We merged together the various data processing scripts and AI models we had into the first version of our platform. Our tech stack was a Django backend, a React front end and a work queue that pulled data and ran it through our in house Tensorflow models. We kept a very similar stack for the remainder of the company. We eventually looked at other front end setups as we shifted to mobile but all things behind the scenes continued to grow from that initial stack.
Without going too much into the pathology of prostate cancer, its a disease that typically effects older men and there is a very high rate of low risk and slow growing cancer. There’s a lot of controversy in the clinical world around whether we should test for prostate cancer at all. Our thesis was that technology could help find the high risk cases and rule out the low risk ones, making the clinical statistics more favourable to widespread testing.
After making this decision we applied to join the Reimagine consortium. This was an international study looking to find new ways to diagnose prostate cancer. They had a particular focus on MRI which aligned well with what we were doing.
It was an interesting group to be a part of but ultimately ended up being very slow. By the time things wrapped up in 2022 they still hadn’t released the first batch of data to participants. This isn’t unusual in the world of large scale clinical trials but it does highlight that research and startups can often move at very different speeds.
From there we set our sights on raising our seed round. We were going to need more cash to get a product built, validated and through the regulatory hurdles needed to go to market. We started pitching Australian VCs hoping the find the right match.
In my experience, all fundraising is a numbers game. No matter how good things are you need to talk to a lot of people to find the right match. There’s a need to refine your story but its also important to find the right partners. You might find someone keen to be involved that doesn’t align. It’s hard to list all the ways that investors might not be the right fit but its one of those things where you’ll know when you’ve found the right ones.
For us, that match came with Main Sequence Ventures. They were brand new when we met them. They hadn’t finalised their fund yet but they were a spin out fund from Australia’s peak science body the CSIRO. They were focused on deep tech startup, especially where there is collaboration between startups and public research.
Because they were so early in their fund the conversations continued while we talked to others in the market. We had mixed interest overall, part of it came form the timeline needed to bring medical technology to market and other parts came from just being early in our development.
Along the way we met other interested parties but ultimately it was MSV that led our round. They partnered with the Queensland Business Development Fund which was a state based fund aimed at brining more startups to Queensland.
With the round closed we started to shift from a small group of people to a fully fledged company. We leased an office, grew our team and set to work on product.
We grew headcount fairly quickly, mostly in our engineering function. We were working on our core product and the associated AI models and in parallel tried to test some ideas around potential business models.

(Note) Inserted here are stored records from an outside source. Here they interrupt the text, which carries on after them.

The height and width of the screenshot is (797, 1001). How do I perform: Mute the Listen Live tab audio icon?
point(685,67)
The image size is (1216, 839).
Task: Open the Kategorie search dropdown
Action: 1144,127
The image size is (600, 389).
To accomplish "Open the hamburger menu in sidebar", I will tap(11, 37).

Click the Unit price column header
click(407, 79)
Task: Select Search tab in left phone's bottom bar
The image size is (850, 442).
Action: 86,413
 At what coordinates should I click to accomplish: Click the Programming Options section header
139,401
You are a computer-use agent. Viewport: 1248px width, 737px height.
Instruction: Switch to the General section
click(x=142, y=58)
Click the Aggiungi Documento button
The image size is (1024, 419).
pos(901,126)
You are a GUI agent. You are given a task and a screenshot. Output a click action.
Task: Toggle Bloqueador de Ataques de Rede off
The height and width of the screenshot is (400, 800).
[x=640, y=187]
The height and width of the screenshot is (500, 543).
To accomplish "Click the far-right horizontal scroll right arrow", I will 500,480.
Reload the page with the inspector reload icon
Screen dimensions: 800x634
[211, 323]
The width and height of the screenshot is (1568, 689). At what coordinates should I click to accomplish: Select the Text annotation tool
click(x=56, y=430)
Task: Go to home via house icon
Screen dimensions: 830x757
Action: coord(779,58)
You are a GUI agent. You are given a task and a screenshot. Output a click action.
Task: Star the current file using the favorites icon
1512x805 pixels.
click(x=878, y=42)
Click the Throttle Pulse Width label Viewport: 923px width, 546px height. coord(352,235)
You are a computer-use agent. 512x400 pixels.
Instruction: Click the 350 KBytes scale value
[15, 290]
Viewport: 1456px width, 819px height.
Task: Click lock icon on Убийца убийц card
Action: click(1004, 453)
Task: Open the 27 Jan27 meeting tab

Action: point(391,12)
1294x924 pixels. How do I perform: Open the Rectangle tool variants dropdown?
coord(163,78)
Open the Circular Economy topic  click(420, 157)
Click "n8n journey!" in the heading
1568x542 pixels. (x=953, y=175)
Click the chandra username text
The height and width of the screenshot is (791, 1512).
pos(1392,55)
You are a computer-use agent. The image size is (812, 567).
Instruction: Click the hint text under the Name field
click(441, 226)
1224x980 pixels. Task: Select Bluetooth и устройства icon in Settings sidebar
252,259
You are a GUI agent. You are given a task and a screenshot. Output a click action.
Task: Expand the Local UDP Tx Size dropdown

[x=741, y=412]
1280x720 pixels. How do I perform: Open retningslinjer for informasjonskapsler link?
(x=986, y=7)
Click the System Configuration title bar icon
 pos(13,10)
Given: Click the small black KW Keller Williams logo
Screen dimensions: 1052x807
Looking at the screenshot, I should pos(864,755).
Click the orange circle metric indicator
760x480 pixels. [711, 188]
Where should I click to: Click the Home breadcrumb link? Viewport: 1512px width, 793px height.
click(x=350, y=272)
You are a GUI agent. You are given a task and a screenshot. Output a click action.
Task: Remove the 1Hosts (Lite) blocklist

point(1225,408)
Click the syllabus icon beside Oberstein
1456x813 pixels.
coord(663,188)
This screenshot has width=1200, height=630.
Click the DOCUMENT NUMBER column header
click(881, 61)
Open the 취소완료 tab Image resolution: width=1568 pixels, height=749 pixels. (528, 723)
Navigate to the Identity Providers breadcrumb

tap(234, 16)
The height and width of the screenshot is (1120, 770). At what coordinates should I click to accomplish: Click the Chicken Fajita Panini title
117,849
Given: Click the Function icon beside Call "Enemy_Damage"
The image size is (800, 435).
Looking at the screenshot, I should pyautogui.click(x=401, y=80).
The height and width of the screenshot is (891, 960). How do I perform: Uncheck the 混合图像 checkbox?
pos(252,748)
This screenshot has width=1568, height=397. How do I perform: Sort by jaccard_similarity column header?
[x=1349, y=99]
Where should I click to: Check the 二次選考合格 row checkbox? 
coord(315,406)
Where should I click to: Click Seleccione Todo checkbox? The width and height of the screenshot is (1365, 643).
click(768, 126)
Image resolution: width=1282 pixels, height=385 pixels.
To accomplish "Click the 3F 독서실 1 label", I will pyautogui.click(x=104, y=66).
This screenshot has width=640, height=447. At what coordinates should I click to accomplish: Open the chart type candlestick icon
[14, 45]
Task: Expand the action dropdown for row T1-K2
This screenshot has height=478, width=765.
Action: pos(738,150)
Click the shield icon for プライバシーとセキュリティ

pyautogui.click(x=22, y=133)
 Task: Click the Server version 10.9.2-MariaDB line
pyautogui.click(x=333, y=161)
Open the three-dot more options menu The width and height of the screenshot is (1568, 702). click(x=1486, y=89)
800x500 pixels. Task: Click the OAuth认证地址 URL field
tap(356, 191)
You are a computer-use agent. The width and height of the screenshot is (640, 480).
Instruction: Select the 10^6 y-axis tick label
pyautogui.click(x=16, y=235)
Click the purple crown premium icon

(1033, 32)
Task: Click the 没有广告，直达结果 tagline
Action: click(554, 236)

We knew that there was a path to being a tool used by clinicians, specifically radiologists, as part of the diagnostic process but we set our sights on something bigger. Within prostate cancer, and many other clinical pathways, there are many doctors and a whole lot of data involved in getting to a definitive diagnosis.
We wanted to find a way to assist in the entire diagnostic flow. If we just sold to radiologists we’d only have the MRI on hand but we felt that if we had access to other data we could better predict risk. This ultimately ended up working well for us but at this stage it was still very much untested.
To test this idea we ran a small test in a less clinical setting. We worked with a small group of people to get some basic blood tests, a DEXA scan and some other general tests. We processed the results, reviewed them with a doctor and gave them some high level advice on improving their health. It wasn’t aimed at being diagnostic but we wanted to test if people would engage with healthcare delivered this way.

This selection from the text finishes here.